DVD. Poulenc : Dialogues des Carm̩lites (Rhorer, Py, 2013) Р1 dvd Erato

poulenc dialogues des carmelites dvd erato py rhorer piau petibon gensDVD. Poulenc : Dialogues des Carmélites (Rhorer, Py, 2013). Le transfert de cette production admirable vocalement et scéniquement est comme sublimé encore par le choix des plans serrés sur les visages, insistant sur le travail d’acteurs de chaque chanteuse : un approfondissement rare qui se révèle d’une crédibilité cinématographique rendant cette réalisation proche d’un long métrage : la progression de plus en plus tragique jusqu’aux exécutions finales n’en est que plus haletante. Il est vrai que le plateau vocal réunit la crème des chanteuses francophones actuelles : Piau (qui n’a certes pas l’âge de Constance mais n’en exprime pas moins sa juvénilité fragile et désespérée), Petibon (d’une criante vérité dans le rôle protagoniste de Blanche de la Force, l’aristocrate convertie marchant vers son martyre), enfin Gens (digne et bouleversante Lidoine). Hors sujet, Lehtipuu – outré, caricatural- et la Prieur de Plowright, vocalement hors style et dépassé. Dommage, car l’unité et la cohérence de l’ensemble s’en trouvent déséquilibrées.  Au service d’un drame scéniquement millimétré, le chef Rhorer qui a déposé sa baguette historiquement informée pour conduire l’opulent Philharmonia Orchestra, trouve la fluidité et le mordant nécessaires, une vision elle aussi qui dans la fosse affirme une excellente intelligence expressive.  Sans les erreurs du casting, ce dvd méritait évidemment un CLIC de classiquenews. Le duo Piau / Petibon fonctionne à merveille : touchant et bouleversant même par leur fragilité et leur humanité.

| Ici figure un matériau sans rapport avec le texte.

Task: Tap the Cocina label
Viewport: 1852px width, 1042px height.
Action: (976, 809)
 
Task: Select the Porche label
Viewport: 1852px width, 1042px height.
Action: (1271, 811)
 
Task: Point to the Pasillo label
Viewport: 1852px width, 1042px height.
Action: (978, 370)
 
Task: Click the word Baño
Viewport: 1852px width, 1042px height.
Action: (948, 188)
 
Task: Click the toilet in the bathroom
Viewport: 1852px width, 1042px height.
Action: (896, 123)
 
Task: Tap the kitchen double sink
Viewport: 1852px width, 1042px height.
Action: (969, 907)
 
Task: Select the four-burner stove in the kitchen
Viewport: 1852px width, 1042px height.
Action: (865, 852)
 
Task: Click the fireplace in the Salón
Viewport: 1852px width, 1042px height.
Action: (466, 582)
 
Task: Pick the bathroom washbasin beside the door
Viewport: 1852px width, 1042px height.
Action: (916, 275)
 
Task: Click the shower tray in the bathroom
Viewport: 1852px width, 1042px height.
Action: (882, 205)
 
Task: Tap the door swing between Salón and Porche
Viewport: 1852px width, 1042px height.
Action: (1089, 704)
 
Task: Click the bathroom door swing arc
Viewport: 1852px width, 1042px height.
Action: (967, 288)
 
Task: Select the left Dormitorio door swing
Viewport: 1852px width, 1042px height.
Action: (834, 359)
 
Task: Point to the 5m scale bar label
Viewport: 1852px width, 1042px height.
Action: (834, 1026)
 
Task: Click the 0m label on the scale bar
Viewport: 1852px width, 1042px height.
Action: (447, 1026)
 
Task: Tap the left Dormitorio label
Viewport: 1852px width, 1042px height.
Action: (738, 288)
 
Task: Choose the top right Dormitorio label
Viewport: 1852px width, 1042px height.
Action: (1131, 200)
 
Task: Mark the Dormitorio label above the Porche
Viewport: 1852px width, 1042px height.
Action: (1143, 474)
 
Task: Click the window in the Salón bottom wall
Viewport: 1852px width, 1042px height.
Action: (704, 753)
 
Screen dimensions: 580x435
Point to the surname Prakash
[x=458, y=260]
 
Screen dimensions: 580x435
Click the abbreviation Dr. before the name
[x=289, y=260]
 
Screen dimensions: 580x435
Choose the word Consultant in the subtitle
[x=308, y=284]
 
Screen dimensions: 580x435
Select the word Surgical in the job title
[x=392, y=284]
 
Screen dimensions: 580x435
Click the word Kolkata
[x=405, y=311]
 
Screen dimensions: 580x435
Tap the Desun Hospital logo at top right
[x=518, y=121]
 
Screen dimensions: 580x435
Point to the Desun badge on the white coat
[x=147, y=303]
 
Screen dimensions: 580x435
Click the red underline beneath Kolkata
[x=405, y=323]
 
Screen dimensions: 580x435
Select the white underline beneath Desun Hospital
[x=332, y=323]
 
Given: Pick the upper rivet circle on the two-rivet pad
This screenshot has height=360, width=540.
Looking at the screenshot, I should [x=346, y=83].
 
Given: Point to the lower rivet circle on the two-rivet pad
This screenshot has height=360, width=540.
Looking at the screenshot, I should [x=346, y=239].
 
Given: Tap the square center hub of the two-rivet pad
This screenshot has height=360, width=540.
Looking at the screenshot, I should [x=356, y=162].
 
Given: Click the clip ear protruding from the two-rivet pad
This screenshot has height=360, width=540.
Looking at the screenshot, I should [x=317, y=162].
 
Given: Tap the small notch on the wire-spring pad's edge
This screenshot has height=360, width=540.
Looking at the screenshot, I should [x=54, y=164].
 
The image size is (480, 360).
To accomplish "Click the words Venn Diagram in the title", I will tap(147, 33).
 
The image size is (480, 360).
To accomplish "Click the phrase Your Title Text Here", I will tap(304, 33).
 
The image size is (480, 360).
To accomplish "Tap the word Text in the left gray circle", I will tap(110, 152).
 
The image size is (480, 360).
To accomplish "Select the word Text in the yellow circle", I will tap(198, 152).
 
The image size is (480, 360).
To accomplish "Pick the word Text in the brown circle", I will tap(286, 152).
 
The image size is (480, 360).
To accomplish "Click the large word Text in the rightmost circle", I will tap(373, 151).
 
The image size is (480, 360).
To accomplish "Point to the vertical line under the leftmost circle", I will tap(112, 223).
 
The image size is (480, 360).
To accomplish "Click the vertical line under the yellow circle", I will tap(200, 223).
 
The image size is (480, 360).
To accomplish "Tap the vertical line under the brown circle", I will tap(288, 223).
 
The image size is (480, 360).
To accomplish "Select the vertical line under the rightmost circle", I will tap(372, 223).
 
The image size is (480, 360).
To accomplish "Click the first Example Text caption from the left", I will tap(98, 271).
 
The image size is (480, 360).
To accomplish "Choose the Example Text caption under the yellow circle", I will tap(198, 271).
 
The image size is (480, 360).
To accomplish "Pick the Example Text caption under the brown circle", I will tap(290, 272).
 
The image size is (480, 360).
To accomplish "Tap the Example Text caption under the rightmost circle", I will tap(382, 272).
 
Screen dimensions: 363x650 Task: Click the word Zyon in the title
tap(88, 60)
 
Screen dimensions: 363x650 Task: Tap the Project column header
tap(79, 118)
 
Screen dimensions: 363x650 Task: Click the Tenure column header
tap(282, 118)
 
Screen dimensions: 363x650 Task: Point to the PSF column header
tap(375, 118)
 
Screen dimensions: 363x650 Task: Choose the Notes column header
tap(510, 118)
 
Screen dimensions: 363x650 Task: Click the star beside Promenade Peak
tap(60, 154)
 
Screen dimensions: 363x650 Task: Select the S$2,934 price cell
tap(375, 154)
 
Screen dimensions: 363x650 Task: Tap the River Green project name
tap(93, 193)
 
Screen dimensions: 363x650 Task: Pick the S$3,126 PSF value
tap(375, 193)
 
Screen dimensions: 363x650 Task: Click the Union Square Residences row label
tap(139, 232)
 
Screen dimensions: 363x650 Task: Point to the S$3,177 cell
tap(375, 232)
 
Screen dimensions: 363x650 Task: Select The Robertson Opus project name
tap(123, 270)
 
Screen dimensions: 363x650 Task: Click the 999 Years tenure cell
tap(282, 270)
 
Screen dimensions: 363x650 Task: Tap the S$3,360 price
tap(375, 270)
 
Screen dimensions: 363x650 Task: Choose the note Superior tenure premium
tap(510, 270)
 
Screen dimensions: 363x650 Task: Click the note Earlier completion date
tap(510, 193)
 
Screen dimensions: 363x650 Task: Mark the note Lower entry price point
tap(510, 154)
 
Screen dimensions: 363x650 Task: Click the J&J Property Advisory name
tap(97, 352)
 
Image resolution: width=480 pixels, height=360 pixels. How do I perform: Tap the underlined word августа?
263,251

Poulenc : Dialogues des Carmélites (Rhorer, Py, 2013) – 1 dvd Erato. Sophie Koch (Mère Marie de l’Incarnation), Patricia Petibon (Blanche de La Force), Véronique Gens (Madame Lidoine), Sandrine Piau (Soeur Constance de Saint Denis), Rosalind Plowright (Madame de Croissy), Topi Lehtipuu (Le Chevalier de La Force), Philippe Rouillon (Le Marquis de La Force), Annie Vavrille (Mère Jeanne de l’Enfant Jésus), Sophie Pondjiclis (Soeur Mathilde), François Piolino (Le Père confesseur du couvent), Jérémy Duffau (Le premier commissaire), Yuri Kissin (Le second commissaire, un officier) & Matthieu Lécroart (Le geôlier). Philharmonia Orchestra & ChÅ“ur du Théâtre des Champs-Elysées, Jérémie Rhorer, direction. Olivier Py, mise en scène. Enregistré sur le vif en 2013, Paris, TCE.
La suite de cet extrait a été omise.